By River Stillwood
The weather has been rough, these last few months. The persistent heat. The lingering drought. But summer is growing haggard. Autumn is ready to pounce. Already the box elders are losing their leaves and walnut canopies look moth eaten and threadbare. Sassafras is turning orange and sumac, red. Dirt crackles under tires. Plumes of billowing dust trail vehicles. Weeds are claiming baked earth abandoned by grass. Damp rings and muddy puddles languish where ponds used to stand. Many creeks are barely trickling. Some of the farmers are already feeding hay.
Still, there is enough time for one more burst of summer glory. Rain. Rain is on the horizon. Cool, nurturing rain. Days of it. Splendid, beautiful soaking rain. With luck, when fall officially arrives next week, the hills and hollers will be replenished. The air will be fresh. The afternoons, inviting. The nights, clear. It should be a wonderful end to a season that has felt too long, too hot, too dry.

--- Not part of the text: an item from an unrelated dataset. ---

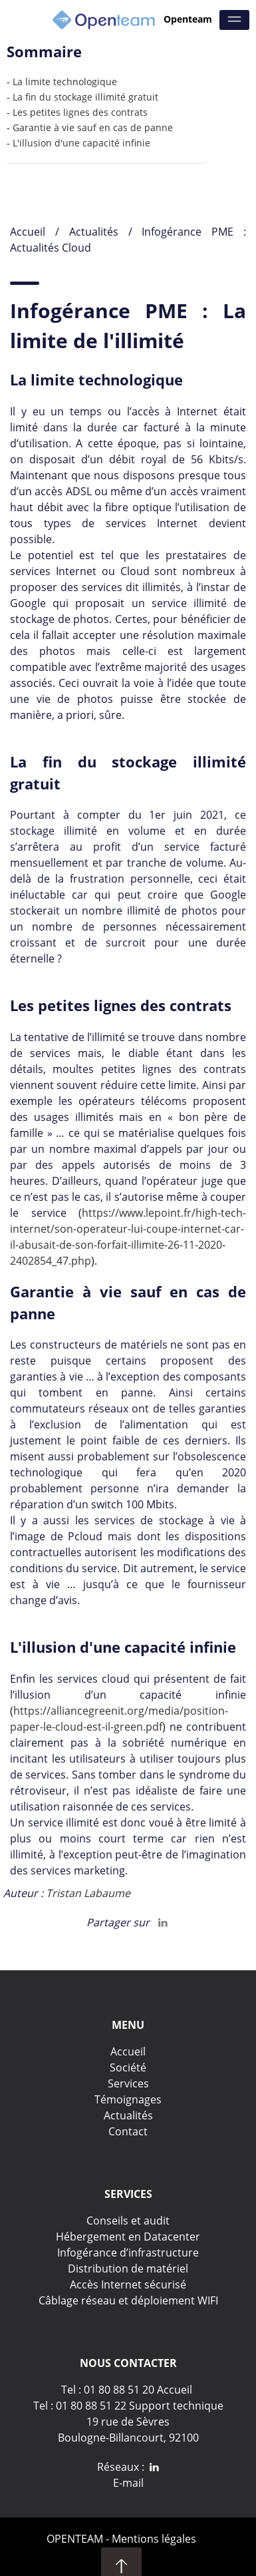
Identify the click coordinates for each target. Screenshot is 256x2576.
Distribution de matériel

I worry a little, though. Exceptionally hot summers are often followed by exceptionally cold winters. According to The Old Farmer’s Almanac, the 2012 long range forecast for the Heartland calls for a warmer, dryer winter. But, just last week, nighttime temperatures in the Ozarks were so cold that they broke records that had stood for fifty years. I haven’t spied any wooly worms yet, and it’s too early to check persimmon seeds, but some of the folks who have lived here awhile say they’re expecting a bad winter. I’m with them. Especially since we haven’t seen one in the almost eight years I’ve lived here and those same folks say we’re due.
Honestly, though, I don’t know what a bad Ozarks winter looks like. I thought my first winter here was bad. In mid-December the forecast called for a light dusting of snow during the night. Instead, eleven inches fell and I woke up with the roof of the tent cabin so laden and sagging that it was only a foot from my face. And I was sleeping on the ground.
It occurred to me later that, if the deadwood I’d used to frame the tent cabin had broken while I slept, I would have been trapped under the tarp roof and heavy snow and likely been killed. Instead, the frame held and I crawled out of the tent in my pajamas and bare feet and used a rake to clear off the snow. An hour later, the snow was off, the roof had sprung back to its normal height, and I was back in my sleeping bag, drifting off to sleep.
That was the worst that winter had to offer. A few years later, though, we had that dreadful ice storm that wreaked so much havoc on Springfield and surrounding areas. Enough ice fell at the homestead that it collapsed the roofs on the feed shed and turkey coop and dropped a couple of trees by the cabin. I wasn’t able to leave the holler for nine days. Still, I was lucky. The cabin was unscathed, warm, safe and secure. The greatest hardship I endured was having to slide on my belly to the creek to fetch water for the animals because the stone bank was too treacherous to stand upon.
Actually, the past two winters were the worst I’ve seen. Not because of snow or ice or even wind or unbearably low temperatures. They were the worst because I couldn’t get out in them. I couldn’t walk in the woods or play in the snows or stay outside long enough to get rosy red cheeks and fingertips and toes that stung with cold. I didn’t get to see bright cardinals alighting on frosted branches or flocks of chickadees filling the bushes with their happy chatter. Instead, I watched the season pass slowly by from the front window of the apartment while I was curled up under a wonderfully warm Raggedy Ann and Andy blanket undergoing, and then recovering from cancer treatments. Comfortable as I was, letting my body do the work that it needed to do, missing winter was a huge loss.
I hope it won’t be a bad winter, that it’s mild and easy. But good or bad, with luck and hope, I’ll be strong and healthy, fully prepared to march right outside to greet it. Of course, if it is a bad winter, if blizzards blow and snow piles up and winds howl like hungry wolves at the door, I’ll be just as ready to run back inside. But only to wait until things quiet down again. After all, one of winter’s finest gifts is the perfect silence that comes just after the snow.